-- Source extract --
--- begin ---

Detecting a bad contact of a charging cable

Abstract

A method for detecting a bad contact of a charging cable comprises: measuring a cooling fluid temperature of a cooling fluid flowing through the charging cable; measuring a connector base temperature of a connector base of the charging cable, which connector base carries an electrical contact element of the charging cable; estimating a contact temperature of the electrical contact element by determining the contact temperature from a difference of the connector base temperature and the cooling fluid temperature; and deciding presence of a bad contact, when the estimated contact temperature is higher than a threshold temperature.

Claims

1. A method for detecting a bad contact of a charging cable, the method comprising: measuring a cooling fluid temperature of a cooling fluid flowing through the charging cable; measuring a connector base temperature of a connector base of the charging cable, which connector base carries an electrical contact element of the charging cable; estimating a contact temperature of the electrical contact element from the connector base temperature and the cooling fluid temperature, wherein the estimated contact temperature increases, when the difference of the connector base temperature and the cooling fluid temperature increases; and deciding presence of a bad contact, when the estimated contact temperature is higher than a threshold temperature.

2. The method of claim 1, wherein the estimated contact temperature is equal to the cooling fluid temperature, when the connector base temperature and the cooling fluid temperature are equal.

3. The method of claim 2, wherein the estimated contact temperature is the cooling fluid temperature plus the difference of the connector base temperature and the cooling fluid temperature multiplied by a constant factor.

4. The method of claim 2, wherein the connector base comprises a cavity through which cooling fluid is guided.

5. The method of claim 2, wherein the connector base temperature is measured with a temperature sensor attached to an inside of the connector base.

6. The method of claim 2, wherein the connector base temperature is measured with a temperature sensor attached to an outside of the connector base.

7. The method of claim 1, wherein the estimated contact temperature is the cooling fluid temperature plus the difference of the connector base temperature and the cooling fluid temperature multiplied by a constant factor.

8. The method of claim 1, wherein the connector base comprises a cavity through which cooling fluid is guided.

9. The method of claim 1, wherein the connector base temperature is measured with a temperature sensor attached to an inside of the connector base.

10. The method of claim 1, wherein the connector base temperature is measured with a temperature sensor attached to an outside of the connector base.

11. The method of claim 1, wherein the connector base is cooled with cooling fluid; wherein the cooling fluid temperature is measured with a temperature sensor arranged in a cooling fluid flow returning from the connector base; or wherein the cooling fluid temperature is measured with a temperature sensor arranged in a cooling fluid flow flowing towards the connector base.

12. The method of claim 1, wherein the cooling fluid is pumped from a tank through a hose in the charging cable between the tank and the electrical contact.

13. The method of claim 12, wherein the cooling fluid temperature is measured with a temperature sensor in the tank.

14. The method of claim 1, wherein the cooling fluid is a cooling oil.

--- end ---

-- To be done --
1 - In the patent text, what type of cooling fluid does claim 14 specify?
2 - Reproduce the passage of the patent text that opens with the words containing "11. The method" and closes with "a cooling oil.".

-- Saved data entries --

--- begin ---

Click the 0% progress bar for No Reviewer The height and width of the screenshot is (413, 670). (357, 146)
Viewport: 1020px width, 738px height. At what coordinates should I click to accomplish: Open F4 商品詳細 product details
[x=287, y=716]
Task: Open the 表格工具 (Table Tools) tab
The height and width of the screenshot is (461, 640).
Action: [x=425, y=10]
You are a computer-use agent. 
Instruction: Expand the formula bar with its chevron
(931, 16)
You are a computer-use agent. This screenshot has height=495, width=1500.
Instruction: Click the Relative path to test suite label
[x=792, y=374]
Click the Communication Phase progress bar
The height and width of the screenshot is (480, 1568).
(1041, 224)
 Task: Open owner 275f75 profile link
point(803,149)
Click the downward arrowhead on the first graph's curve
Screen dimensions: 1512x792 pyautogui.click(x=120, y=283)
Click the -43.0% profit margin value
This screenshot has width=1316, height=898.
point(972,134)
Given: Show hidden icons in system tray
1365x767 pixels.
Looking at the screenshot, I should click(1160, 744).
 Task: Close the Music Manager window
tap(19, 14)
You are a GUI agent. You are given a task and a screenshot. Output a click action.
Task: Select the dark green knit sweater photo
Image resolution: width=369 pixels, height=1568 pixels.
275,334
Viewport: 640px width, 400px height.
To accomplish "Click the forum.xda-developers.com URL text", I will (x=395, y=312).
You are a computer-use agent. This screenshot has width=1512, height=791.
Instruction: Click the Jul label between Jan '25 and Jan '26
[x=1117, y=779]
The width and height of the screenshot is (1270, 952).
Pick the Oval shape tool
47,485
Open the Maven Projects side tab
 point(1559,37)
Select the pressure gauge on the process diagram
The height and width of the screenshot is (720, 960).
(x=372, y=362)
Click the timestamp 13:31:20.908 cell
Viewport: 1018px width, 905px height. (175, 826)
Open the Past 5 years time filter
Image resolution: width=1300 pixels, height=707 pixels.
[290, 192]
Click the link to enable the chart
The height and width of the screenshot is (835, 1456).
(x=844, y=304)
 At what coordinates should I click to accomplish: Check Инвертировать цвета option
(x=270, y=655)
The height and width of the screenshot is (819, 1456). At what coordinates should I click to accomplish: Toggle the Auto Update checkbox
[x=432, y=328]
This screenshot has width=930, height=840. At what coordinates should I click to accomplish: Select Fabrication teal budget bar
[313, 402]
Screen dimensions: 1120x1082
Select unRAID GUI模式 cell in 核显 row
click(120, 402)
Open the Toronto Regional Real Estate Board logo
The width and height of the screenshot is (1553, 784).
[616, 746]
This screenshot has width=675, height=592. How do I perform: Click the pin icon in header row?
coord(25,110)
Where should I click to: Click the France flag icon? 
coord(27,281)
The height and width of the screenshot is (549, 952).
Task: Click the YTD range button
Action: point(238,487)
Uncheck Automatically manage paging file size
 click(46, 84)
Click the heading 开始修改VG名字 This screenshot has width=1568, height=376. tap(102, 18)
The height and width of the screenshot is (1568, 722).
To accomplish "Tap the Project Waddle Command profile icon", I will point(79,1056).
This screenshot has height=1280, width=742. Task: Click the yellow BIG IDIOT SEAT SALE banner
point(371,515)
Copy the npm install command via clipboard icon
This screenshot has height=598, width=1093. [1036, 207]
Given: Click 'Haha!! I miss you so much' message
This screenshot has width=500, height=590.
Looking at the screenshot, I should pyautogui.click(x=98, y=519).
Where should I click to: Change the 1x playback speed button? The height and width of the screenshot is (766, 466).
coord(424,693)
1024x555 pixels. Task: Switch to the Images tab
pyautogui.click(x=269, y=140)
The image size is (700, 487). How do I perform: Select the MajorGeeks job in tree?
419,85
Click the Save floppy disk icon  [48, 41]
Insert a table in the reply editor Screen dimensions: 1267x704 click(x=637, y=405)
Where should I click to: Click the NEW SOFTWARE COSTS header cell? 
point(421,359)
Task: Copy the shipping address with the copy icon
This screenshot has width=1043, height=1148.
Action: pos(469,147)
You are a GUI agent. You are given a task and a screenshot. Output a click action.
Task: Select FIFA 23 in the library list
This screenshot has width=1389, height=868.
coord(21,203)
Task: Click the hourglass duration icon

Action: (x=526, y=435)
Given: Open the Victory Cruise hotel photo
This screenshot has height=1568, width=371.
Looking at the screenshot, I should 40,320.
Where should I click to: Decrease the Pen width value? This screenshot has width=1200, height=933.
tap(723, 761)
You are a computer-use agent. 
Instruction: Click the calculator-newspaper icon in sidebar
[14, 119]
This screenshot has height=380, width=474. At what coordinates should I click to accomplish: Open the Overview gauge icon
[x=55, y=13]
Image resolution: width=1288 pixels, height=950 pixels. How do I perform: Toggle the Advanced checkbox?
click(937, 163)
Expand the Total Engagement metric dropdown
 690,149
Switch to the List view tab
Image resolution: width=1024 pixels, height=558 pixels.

--- end ---

-- Answers for this exercise --
1 - A cooling oil.

2 -
11. The method of claim 1, wherein the connector base is cooled with cooling fluid; wherein the cooling fluid temperature is measured with a temperature sensor arranged in a cooling fluid flow returning from the connector base; or wherein the cooling fluid temperature is measured with a temperature sensor arranged in a cooling fluid flow flowing towards the connector base.

12. The method of claim 1, wherein the cooling fluid is pumped from a tank through a hose in the charging cable between the tank and the electrical contact.

13. The method of claim 12, wherein the cooling fluid temperature is measured with a temperature sensor in the tank.

14. The method of claim 1, wherein the cooling fluid is a cooling oil.